Lina Thiede, geboren 1996 in Gießen, hat Komparatistik, Musikwissenschaft sowie Theorien und Praktiken professionellen Schreibens in Saarbrücken, Bonn und Köln studiert. Für ihre Arbeiten wurde sie bereits mehrfach ausgezeichnet, unter anderem mit dem OVAG-Jugendliteraturpreis und dem Preis des Jungen Literaturforums Hessen-Thüringen. 2022 erhielt sie das „Land in Sicht“-Stipendium des Hessischen Literaturrats, 2025 erscheint ihr dritter Roman „Manchmal weißt du, was geschehen wird“ im Radiator-Verlag. Mit dem Robert-Gernhardt-Preis 2025 wird sie nun für ihr Projekt „Weben in der Nacht“ ausgezeichnet – die Geschichte der jungen Mutter Moira, die in einem feindseligen Dorf auf sich allein gestellt ist. Ihre Familie besitzt eine geheimnisvolle Gabe: Seit Generationen spinnen die Frauen Schicksalsfäden und verweben Lebensgeschichten – ein Erbe, das ihnen Neid und Misstrauen eingebracht hat. Nach dem Tod von Mutter und Großmutter kämpft Moira darum, ihr Kind und sich selbst zu schützen – und ihren Platz in einer feindlichen Gemeinschaft zu finden.

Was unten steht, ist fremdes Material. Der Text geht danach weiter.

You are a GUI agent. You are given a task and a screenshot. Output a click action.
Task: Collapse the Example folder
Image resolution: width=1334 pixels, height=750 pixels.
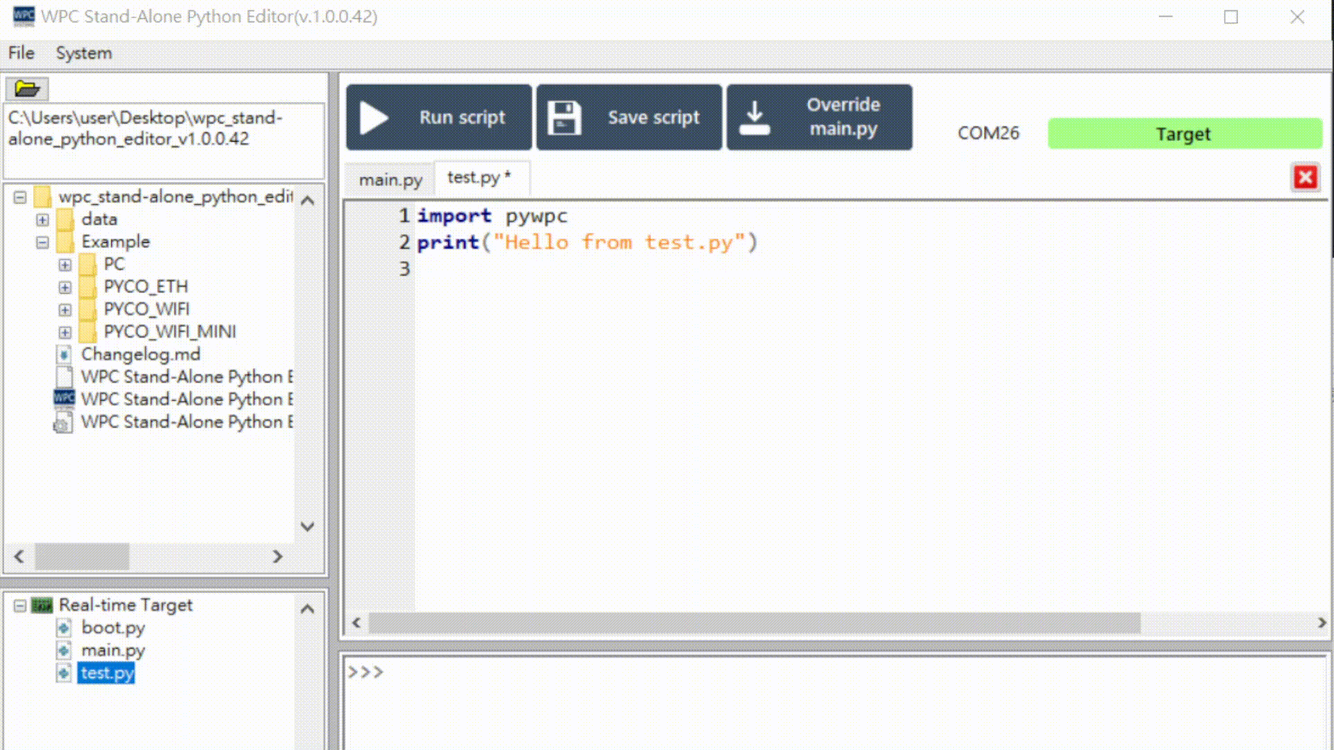click(42, 242)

Die Jury hebt besonders Thiedes poetische, märchenhafte Sprache hervor, mit der sie die komplexe, sehr gegenwärtige Geschichte einer klugen, ehrgeizigen und dadurch oft einsamen Frau erzählt.

Kathrin Bach © Julia Vogel

Auch Kathrin Bach, 1988 in Wiesbaden geboren, überzeugte mit einem vielschichtigen Romanprojekt. Sie studierte Literarisches Schreiben in Hildesheim, ist ausgebildete Buchhändlerin und hat sich bereits mit zwei vielbeachteten Lyrikbänden („Schwämme“, 2017, und „Gips“, 2024) einen Namen gemacht. Ihr Romandebüt „Lebensversicherung“ erschien im Februar 2025 im AZUR Verlag und wurde prompt für den Literaturpreis Fulda nominiert.

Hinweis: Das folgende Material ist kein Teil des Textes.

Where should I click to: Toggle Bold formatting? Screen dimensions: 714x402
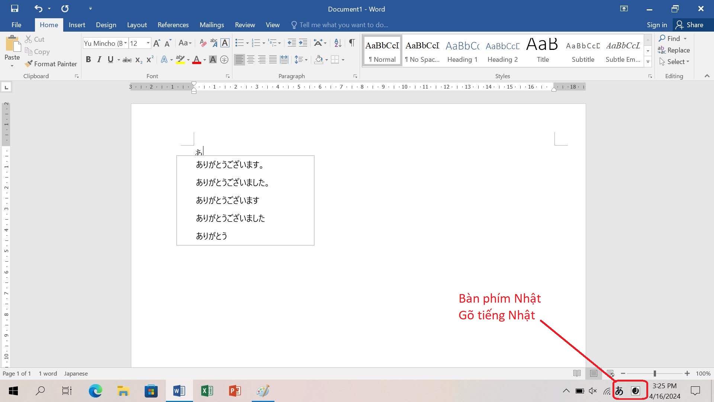pos(88,60)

Den Robert-Gernhardt-Preis erhält sie für das geplante Buch „Am Beispiel meines Onkels“. Im Zentrum steht Onkel Willi, ein nur 1,20 Meter großer Mann, der nach zwei Schlaganfällen pflegebedürftig ist, zuvor aber als Steuerberater zum reichsten Mann im Dorf wurde. Aus der Perspektive der Ich-Erzählerin entsteht ein sensibles Porträt dieses ungewöhnlichen Charakters – und zugleich ein Blick auf eine Dorfgemeinschaft, auf Wohlstand, Nachkriegsgesellschaft und Körperbilder. Die Jury lobt das Projekt als formal originell und gesellschaftlich relevant: ein eindrücklicher, fein beobachteter Roman über einen nicht-urbanen Kosmos, der auf subtile Weise große Fragen stellt.

Bewerben konnten sich Autorinnen und Autoren, die derzeit an einem größeren literarischen Vorhaben arbeiten und deren Biografie oder Thema einen Bezug zu Hessen aufweist. Die feierliche Preisverleihung findet am 18. September 2025 in Frankfurt am Main statt.